Ce que j’ai vu à Bernoussi

 العفاريت والتماسيح والمخلوقات التي لا يعرف أحد أين Par Larbi, 24/7/ 2012

 Sommes-nous en démocratie ? Non, nous sommes au Maroc.

 Faut-il vous le confesser comme si on confessait un horrible crime ? 

Hier j’étais dans la manifestation du mouvement 20 février dans le quartier Bernoussi à Casablanca. Certes le cœur n’y est plus depuis un moment, mais je me fais un devoir d’assister au moins une fois par mois à une manifestation du mouvement. Parce que contrairement à ce que dit ce clown triste et personnage insignifiant faisant office de chef de gouvernement, la demande de réformes politiques est toujours présente et il faut être sourd et aveugle pour l’ignorer. 

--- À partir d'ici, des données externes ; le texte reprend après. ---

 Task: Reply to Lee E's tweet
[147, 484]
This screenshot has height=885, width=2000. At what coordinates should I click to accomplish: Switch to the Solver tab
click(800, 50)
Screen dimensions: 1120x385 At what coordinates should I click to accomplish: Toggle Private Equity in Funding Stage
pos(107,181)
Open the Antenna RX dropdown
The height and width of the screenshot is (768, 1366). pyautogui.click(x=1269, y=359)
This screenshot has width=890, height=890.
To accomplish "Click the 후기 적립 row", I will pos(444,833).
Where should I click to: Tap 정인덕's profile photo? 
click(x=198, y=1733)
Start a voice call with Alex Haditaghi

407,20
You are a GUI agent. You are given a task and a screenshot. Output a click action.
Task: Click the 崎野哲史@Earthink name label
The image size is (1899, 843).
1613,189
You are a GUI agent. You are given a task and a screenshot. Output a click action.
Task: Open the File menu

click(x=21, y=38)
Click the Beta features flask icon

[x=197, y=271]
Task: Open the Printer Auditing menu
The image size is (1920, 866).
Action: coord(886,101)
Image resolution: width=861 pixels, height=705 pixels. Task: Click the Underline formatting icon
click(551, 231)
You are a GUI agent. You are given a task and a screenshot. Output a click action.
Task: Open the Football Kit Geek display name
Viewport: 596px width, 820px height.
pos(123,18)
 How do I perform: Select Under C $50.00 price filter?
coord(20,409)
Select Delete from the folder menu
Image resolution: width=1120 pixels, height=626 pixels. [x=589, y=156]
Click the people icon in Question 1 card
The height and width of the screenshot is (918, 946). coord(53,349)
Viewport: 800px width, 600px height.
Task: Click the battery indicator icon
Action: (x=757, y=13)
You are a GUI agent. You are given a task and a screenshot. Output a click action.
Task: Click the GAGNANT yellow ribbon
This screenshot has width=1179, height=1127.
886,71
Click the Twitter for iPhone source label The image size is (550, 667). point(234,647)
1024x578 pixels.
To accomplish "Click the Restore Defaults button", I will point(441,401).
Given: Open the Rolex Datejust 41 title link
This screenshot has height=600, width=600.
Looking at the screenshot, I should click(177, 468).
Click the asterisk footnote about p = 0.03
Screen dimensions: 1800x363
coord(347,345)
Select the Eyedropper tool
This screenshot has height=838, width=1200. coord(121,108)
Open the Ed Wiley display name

Parce que des militants du mouvement dorment toujours derrière les barreaux pour des crimes qu’ils n’ont pas commis. Et parce que le mouvement 20 février, c’est un peu la famille, on n’arrive pas à s’en séparer et il faudrait bien se retrouver de temps en temps pour ne pas laisser la flamme vaciller. 

 Dimanche soir donc, un impressionnant comité d’accueil composé de diverses unités policières était massé au point de départ et attendait les irréductibles du mouvement. A croire que les forces d’ordre n’ont rien d’autres à faire qu’intimider les manifestants. Dans la même journée à Derb Kebir des trafiquants de drogue ont semé la terreur et attaqué les policiers et il faut croire que ces derniers sont venus se rattraper auprès des manifestants. Forts avec les faibles, faibles avec les forts telle est leur ligne de conduite lâche et nauséabonde.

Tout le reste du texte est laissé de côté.